For this exercise, restate every line below word for word and drop the images.
START Supplied data
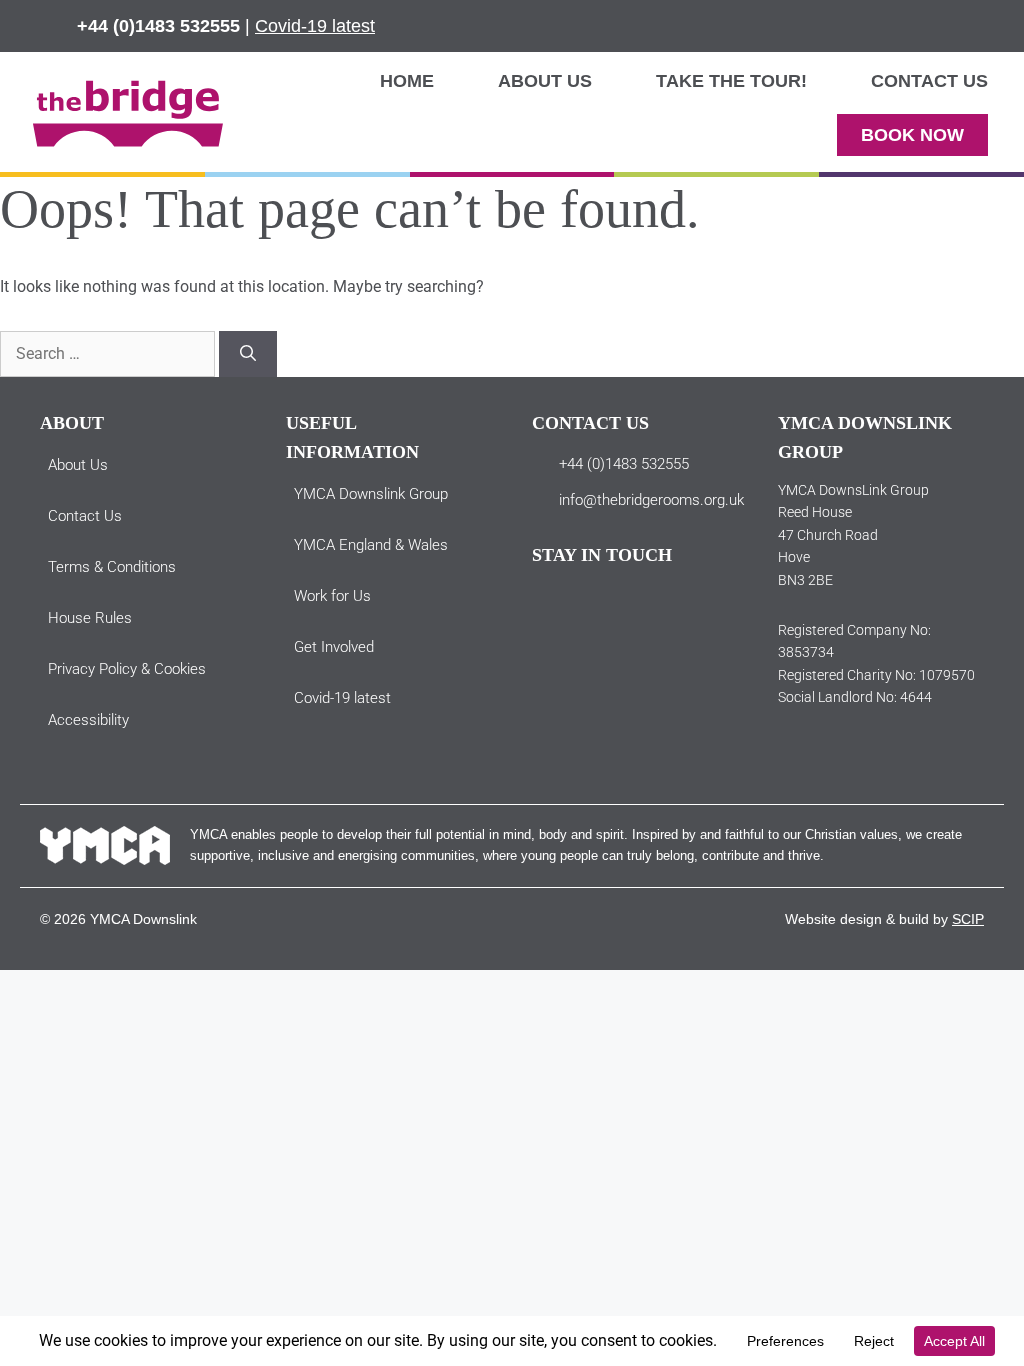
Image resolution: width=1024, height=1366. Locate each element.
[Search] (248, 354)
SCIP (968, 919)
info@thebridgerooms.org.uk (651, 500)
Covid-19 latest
END Supplied data
◆ Answer space
Image resolution: width=1024, height=1366. Locate each element.
[Search] (248, 354)
SCIP (968, 919)
info@thebridgerooms.org.uk (651, 500)
Covid-19 latest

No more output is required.